◆ **Exercise details**: Copy out the material from its first line through the line containing "click(x=577, y=376)", both ends included, reproducing every line without change.

◆ **Entries taken from a collection**:
━━━━━━

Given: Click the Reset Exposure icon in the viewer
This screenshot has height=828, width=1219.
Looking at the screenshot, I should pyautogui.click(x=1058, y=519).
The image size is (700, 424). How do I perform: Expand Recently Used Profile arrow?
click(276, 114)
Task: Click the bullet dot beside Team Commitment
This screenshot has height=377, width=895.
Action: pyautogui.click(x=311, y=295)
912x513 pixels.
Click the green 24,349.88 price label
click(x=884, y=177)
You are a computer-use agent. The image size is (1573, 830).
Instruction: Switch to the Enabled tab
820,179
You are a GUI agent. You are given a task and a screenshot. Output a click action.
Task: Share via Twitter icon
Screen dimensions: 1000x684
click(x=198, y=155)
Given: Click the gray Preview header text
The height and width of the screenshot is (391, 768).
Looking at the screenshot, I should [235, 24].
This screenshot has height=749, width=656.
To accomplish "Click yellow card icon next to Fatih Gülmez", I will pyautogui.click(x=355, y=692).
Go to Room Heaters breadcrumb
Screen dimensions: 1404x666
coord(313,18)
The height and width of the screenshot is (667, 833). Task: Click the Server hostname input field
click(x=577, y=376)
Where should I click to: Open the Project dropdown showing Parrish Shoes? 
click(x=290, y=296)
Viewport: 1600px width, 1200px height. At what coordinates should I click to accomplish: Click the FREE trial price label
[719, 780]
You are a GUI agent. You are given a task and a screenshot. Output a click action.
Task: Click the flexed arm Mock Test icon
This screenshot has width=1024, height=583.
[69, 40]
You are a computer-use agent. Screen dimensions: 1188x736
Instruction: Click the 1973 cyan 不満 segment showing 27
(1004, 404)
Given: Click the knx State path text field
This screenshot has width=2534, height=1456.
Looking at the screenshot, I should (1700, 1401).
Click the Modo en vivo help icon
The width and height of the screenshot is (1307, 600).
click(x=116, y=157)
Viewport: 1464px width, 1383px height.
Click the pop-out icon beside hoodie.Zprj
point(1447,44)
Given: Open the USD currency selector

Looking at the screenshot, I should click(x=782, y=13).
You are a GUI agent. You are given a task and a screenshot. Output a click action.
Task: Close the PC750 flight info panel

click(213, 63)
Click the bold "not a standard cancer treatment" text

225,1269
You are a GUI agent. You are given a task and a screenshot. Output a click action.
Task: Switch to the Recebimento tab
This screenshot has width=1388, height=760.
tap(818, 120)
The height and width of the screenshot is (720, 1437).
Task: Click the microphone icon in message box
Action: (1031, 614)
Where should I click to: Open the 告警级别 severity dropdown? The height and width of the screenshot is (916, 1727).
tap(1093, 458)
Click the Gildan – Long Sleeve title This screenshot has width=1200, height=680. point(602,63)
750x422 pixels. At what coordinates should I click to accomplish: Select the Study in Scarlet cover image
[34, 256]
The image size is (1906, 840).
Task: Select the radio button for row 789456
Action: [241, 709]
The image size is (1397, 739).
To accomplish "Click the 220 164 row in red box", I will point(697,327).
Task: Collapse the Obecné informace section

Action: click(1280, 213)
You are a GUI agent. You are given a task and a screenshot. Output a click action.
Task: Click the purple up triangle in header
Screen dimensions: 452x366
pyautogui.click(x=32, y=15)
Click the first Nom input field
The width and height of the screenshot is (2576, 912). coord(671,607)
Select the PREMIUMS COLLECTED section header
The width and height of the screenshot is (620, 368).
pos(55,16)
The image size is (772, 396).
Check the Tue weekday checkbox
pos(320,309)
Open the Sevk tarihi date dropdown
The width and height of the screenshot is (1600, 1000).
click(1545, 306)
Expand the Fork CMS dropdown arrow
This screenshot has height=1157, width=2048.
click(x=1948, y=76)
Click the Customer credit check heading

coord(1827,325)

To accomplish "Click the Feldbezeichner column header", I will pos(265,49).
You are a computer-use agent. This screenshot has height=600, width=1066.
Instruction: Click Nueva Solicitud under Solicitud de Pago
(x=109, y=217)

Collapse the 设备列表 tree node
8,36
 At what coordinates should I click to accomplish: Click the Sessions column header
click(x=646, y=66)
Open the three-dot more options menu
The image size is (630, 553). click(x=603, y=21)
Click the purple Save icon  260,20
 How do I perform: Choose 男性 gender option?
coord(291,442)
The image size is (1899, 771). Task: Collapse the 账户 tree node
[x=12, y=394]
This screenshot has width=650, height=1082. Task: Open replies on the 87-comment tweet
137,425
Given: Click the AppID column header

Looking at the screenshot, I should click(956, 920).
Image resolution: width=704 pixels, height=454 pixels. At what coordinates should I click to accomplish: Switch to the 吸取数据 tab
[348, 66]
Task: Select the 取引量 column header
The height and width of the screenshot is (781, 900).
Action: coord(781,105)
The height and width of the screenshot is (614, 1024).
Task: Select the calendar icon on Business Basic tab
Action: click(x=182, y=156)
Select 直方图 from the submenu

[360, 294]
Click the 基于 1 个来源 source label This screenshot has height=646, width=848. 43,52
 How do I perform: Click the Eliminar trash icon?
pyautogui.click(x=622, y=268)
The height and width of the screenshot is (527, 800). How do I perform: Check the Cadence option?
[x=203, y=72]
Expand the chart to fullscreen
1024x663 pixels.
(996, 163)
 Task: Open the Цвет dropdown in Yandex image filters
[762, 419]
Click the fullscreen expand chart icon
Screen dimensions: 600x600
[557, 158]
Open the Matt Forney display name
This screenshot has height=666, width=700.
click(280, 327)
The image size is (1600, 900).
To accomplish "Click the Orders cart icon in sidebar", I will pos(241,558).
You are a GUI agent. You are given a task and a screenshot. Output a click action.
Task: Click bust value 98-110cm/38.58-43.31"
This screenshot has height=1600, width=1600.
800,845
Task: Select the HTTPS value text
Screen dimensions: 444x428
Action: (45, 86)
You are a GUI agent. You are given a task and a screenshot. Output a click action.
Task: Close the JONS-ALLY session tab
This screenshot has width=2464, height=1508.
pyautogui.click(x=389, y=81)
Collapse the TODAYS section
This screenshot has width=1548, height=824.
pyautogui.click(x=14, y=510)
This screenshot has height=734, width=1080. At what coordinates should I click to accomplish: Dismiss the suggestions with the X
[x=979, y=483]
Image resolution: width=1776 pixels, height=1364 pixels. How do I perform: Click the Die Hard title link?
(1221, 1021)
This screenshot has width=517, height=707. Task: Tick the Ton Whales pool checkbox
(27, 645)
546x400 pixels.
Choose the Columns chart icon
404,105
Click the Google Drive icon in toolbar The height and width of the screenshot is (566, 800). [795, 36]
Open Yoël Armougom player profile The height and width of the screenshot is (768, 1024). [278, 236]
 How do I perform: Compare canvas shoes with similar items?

━━━━━━

◆ **Completed task**:
Given: Click the Reset Exposure icon in the viewer
This screenshot has height=828, width=1219.
Looking at the screenshot, I should pyautogui.click(x=1058, y=519).
The image size is (700, 424). How do I perform: Expand Recently Used Profile arrow?
click(276, 114)
Task: Click the bullet dot beside Team Commitment
This screenshot has height=377, width=895.
Action: pyautogui.click(x=311, y=295)
912x513 pixels.
Click the green 24,349.88 price label
click(x=884, y=177)
You are a computer-use agent. The image size is (1573, 830).
Instruction: Switch to the Enabled tab
820,179
You are a GUI agent. You are given a task and a screenshot. Output a click action.
Task: Share via Twitter icon
Screen dimensions: 1000x684
click(x=198, y=155)
Given: Click the gray Preview header text
The height and width of the screenshot is (391, 768).
Looking at the screenshot, I should [235, 24].
This screenshot has height=749, width=656.
To accomplish "Click yellow card icon next to Fatih Gülmez", I will pyautogui.click(x=355, y=692).
Go to Room Heaters breadcrumb
Screen dimensions: 1404x666
coord(313,18)
The height and width of the screenshot is (667, 833). Task: Click the Server hostname input field
click(x=577, y=376)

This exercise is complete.